Царица упросила Жильяра не провожать их, и он сидит в темноте около спящего мальчика.
«Неужели возможно, чтобы никто так и не сделал ни малейшей попытки спасти Царскую Семью? Где же, наконец, те, кто остались верны своему Государю?»
Так восклицал в своем дневнике этот странный швейцарец, до конца верный русскому царю. Теперь он понял: никакого заговора не было!
А в это время из соседнего дома глядел еще один свидетель – дочь доктора Боткина.

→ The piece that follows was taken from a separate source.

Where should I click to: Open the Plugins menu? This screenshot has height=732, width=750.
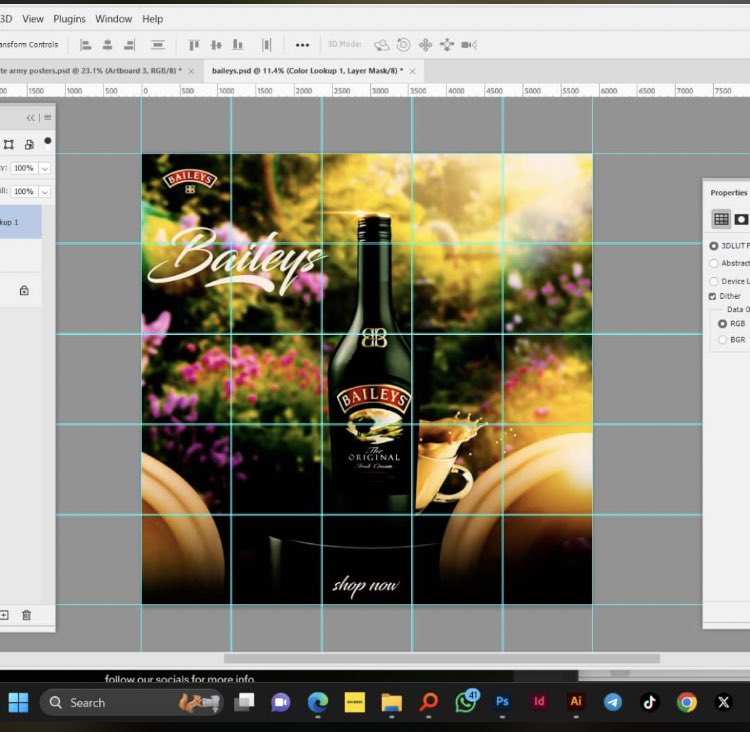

В этот день она в последний раз увидела отца. Он перекрестил дочь на прощание и поцеловал… Она смотрела, как он переходил улицу – в пальто и фетровой шляпе… Раньше ее отец носил генеральскую шинель. Но после приказа о снятии погон не захотел расстаться с вензелями Николая и сменил шинель на штатское (и сразу изменился, как барон Тузенбах в чеховских «Трех сестрах»).
Ночью пришли за его чемоданами и за дохой. И вот рассвет, и она видит, как во дворе Дома Свободы – возки. Отец в заячьем тулупе князя Долгорукова (в огромную доху отца завернули императрицу и Марию. У них не оказалось подходящих шуб для лютых утренних морозов, для этого пронзительного ветра в мчащемся по льду возке)…
6 утра… В последний раз она видит лицо отца, хорошенькое личико Марии, скорбный лик императрицы. И спокойное лицо Николая…
Тронулись возки… И по коридору Дома Свободы пробежали три ученицы Жильяра – три рыдающие девушки.
Последнее путешествие
(Продолжение сибирского дневника арестанта)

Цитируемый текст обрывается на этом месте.